The Securities and Exchange Board of India (SEBI) has rolled out a series of regulatory reforms aimed at simplifying the Initial Public Offering (IPO) process for public limited companies. These reforms, effective from the fiscal year 2025–26, are designed to reduce procedural bottlenecks, enhance market participation, and improve transparency for investors. Among the most notable changes is the introduction of a shorter approval window for draft red herring prospectuses (DRHPs)—cutting the review period from 30 working days to just 21 for companies with clean audit records and no pending regulatory issues.
In addition, SEBI has relaxed certain disclosure norms to streamline documentation. Companies are now allowed to file unaudited financial statements for the most recent quarter, instead of waiting for final audited accounts, provided they submit a reconciliation statement audited by a statutory auditor. The regulator has also allowed the use of proceeds from fresh issues for inorganic growth initiatives, including acquisitions and strategic investments, as long as the objectives are clearly defined in the offer documents. These updates provide issuers greater flexibility in fund utilization while maintaining transparency for investors.
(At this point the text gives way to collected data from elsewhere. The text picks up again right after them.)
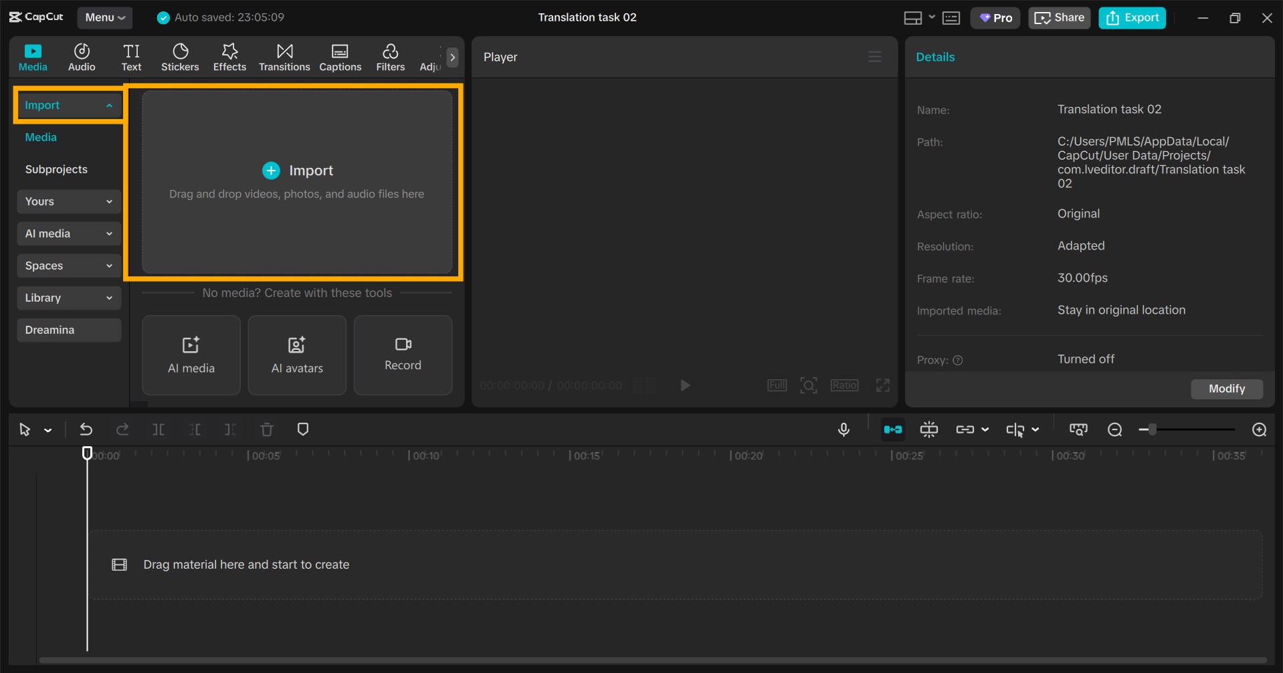Screen dimensions: 1283x673
Task: Open the Stickers panel
Action: pyautogui.click(x=180, y=58)
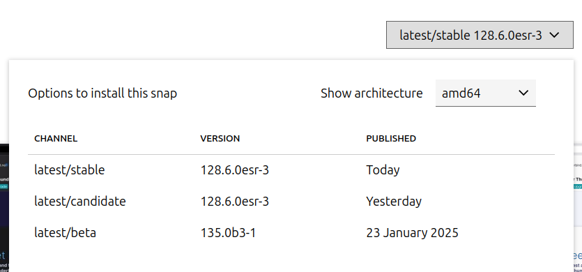Click the Yesterday published date
Image resolution: width=582 pixels, height=272 pixels.
point(394,202)
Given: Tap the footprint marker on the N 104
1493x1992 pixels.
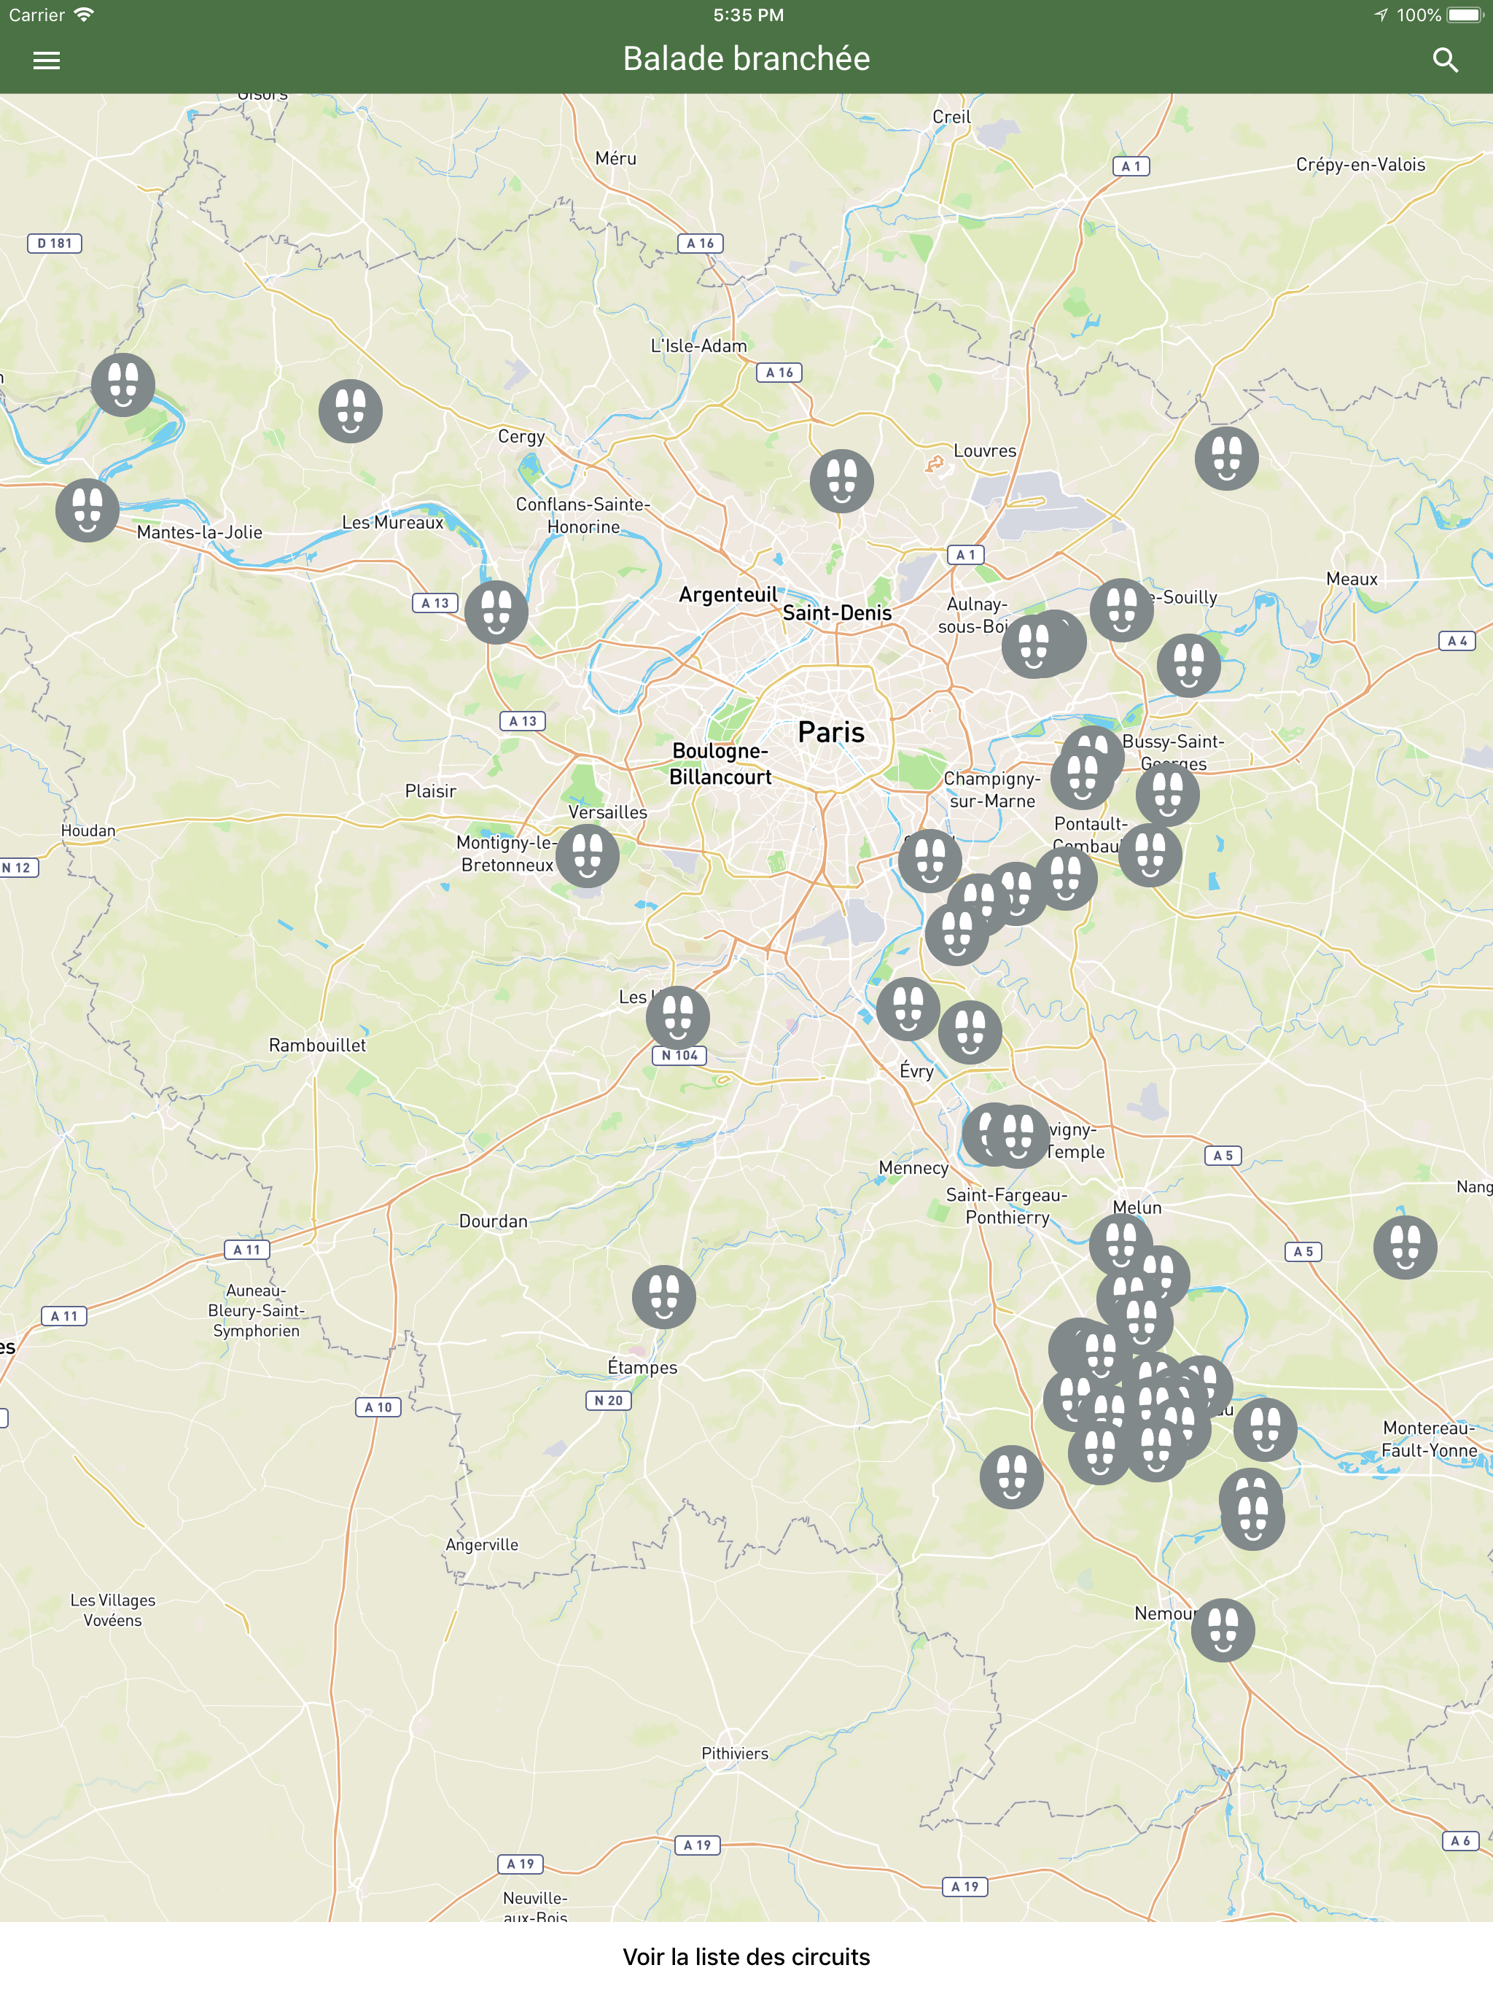Looking at the screenshot, I should point(677,1018).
To encourage broader market participation and ease retail investor access, SEBI has also introduced a “Pre-Fill Application” facility on UPI-linked IPO platforms. This feature will auto-populate investor details from KYC-linked databases, reducing manual errors and improving application success rates. Furthermore, lead managers and merchant bankers are now required to disclose key performance metrics of past IPOs managed, ensuring greater accountability. These reforms are expected to boost IPO pipeline activity, especially among mid-sized and tech-based public limited companies preparing for listing in India’s vibrant capital markets.